Task goal
Can you output the lines below as a numbered list, starting at the very first one and ending at the one containing "(x=60, y=378)", both included and any blank lines omitted?

○ ○ ○ ○

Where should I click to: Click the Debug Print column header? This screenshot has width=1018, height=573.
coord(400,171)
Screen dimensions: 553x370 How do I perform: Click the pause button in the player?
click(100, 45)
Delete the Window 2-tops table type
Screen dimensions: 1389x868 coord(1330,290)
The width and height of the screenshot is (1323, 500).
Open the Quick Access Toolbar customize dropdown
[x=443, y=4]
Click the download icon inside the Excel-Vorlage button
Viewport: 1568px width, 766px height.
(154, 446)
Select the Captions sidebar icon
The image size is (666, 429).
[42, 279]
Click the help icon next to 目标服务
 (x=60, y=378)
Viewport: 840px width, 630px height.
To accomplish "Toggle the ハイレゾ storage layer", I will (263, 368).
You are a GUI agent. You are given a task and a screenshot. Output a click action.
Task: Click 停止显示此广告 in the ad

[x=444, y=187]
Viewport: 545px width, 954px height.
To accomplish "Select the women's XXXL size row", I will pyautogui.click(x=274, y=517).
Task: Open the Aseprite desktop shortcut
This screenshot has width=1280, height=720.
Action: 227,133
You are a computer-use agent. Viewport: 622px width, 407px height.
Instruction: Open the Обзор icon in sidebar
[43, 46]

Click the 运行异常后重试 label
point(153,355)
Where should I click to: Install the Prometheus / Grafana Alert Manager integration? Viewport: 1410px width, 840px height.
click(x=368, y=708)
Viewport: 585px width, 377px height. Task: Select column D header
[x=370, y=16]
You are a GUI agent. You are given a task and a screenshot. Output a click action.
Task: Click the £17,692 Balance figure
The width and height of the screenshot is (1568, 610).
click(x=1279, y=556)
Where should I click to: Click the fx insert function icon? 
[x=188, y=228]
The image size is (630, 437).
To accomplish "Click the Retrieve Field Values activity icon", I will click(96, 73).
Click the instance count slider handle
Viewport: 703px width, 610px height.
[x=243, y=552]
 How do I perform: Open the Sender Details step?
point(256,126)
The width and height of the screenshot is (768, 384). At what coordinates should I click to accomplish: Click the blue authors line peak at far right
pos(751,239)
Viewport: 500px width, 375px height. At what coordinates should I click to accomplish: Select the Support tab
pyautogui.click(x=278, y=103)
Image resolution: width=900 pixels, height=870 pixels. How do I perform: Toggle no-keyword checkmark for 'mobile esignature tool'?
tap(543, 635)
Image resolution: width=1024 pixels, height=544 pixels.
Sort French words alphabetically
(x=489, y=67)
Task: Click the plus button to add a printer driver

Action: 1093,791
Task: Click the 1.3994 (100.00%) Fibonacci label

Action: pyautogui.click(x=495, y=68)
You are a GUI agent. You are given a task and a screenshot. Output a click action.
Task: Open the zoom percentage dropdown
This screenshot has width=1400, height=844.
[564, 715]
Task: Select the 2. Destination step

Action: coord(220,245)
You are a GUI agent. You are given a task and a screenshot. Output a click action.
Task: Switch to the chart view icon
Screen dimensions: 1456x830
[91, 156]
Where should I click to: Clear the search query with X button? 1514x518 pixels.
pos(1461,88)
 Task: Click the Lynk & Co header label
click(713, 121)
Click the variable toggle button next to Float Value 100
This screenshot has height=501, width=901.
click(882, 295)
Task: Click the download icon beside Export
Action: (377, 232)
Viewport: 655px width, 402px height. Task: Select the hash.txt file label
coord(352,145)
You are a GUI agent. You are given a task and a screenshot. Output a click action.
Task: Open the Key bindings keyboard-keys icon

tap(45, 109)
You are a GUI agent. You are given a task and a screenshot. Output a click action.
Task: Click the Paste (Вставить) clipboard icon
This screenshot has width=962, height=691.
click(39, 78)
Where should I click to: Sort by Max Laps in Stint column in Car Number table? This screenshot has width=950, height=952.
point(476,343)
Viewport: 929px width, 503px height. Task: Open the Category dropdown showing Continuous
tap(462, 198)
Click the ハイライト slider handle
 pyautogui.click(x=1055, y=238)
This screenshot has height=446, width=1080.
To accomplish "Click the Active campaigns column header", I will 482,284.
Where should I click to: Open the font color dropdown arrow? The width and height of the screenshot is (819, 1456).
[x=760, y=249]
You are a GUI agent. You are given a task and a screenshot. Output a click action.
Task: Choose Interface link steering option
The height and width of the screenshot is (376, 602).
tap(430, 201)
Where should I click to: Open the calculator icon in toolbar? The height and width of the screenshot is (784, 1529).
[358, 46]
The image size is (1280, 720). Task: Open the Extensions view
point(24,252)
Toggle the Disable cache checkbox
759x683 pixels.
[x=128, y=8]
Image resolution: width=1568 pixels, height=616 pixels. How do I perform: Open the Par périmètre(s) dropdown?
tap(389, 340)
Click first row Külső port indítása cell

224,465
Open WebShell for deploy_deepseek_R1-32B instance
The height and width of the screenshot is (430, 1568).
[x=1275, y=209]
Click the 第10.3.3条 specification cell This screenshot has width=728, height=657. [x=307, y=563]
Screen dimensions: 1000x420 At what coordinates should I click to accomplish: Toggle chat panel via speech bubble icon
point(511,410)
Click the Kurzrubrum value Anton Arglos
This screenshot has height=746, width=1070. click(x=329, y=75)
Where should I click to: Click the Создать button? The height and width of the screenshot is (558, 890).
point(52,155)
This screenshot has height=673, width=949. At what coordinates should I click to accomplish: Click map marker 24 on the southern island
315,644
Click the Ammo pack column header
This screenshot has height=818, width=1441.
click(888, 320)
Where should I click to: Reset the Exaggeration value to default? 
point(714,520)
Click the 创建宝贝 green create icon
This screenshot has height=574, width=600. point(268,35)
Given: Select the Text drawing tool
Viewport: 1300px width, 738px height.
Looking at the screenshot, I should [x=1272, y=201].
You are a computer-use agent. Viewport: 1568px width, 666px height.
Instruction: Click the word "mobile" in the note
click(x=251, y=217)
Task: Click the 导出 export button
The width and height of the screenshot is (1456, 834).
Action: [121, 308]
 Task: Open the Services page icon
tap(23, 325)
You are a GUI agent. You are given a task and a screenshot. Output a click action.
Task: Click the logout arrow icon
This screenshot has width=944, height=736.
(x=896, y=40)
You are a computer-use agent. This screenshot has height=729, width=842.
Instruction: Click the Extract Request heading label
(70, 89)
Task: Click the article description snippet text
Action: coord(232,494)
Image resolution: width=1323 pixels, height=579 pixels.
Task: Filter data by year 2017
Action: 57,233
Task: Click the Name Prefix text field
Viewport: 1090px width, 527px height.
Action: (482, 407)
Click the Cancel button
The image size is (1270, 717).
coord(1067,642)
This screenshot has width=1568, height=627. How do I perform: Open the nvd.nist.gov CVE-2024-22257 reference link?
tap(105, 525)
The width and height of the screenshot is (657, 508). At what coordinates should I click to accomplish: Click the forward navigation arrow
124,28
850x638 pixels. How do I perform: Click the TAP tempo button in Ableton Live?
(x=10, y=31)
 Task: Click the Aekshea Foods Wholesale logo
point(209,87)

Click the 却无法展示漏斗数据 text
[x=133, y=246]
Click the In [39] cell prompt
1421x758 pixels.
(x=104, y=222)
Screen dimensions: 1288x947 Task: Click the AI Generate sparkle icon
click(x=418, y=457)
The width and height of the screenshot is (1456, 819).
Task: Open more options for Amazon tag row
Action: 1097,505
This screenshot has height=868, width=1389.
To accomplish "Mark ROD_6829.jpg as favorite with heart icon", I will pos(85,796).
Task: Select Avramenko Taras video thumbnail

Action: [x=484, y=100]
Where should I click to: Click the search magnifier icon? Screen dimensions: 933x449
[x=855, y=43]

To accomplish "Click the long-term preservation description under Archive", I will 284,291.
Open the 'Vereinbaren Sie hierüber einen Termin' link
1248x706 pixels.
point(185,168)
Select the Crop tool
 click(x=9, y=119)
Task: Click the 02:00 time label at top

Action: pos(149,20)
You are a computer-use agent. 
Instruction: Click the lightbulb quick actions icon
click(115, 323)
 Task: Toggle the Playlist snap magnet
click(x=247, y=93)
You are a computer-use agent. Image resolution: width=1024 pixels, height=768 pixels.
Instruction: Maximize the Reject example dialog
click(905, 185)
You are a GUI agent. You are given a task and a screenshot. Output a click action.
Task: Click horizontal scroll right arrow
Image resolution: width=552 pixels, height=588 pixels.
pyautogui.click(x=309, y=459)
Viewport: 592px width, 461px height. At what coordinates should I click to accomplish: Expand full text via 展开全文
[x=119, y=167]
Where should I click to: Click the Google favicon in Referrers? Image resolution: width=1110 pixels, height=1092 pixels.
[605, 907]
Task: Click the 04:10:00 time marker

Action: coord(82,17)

○ ○ ○ ○

Exercise response
1. Where should I click to: Click the Debug Print column header? This screenshot has width=1018, height=573.
2. coord(400,171)
3. Screen dimensions: 553x370 How do I perform: Click the pause button in the player?
4. click(100, 45)
5. Delete the Window 2-tops table type
6. Screen dimensions: 1389x868 coord(1330,290)
7. The width and height of the screenshot is (1323, 500).
8. Open the Quick Access Toolbar customize dropdown
9. [x=443, y=4]
10. Click the download icon inside the Excel-Vorlage button
11. Viewport: 1568px width, 766px height.
12. (154, 446)
13. Select the Captions sidebar icon
14. The image size is (666, 429).
15. [42, 279]
16. Click the help icon next to 目标服务
17.  (x=60, y=378)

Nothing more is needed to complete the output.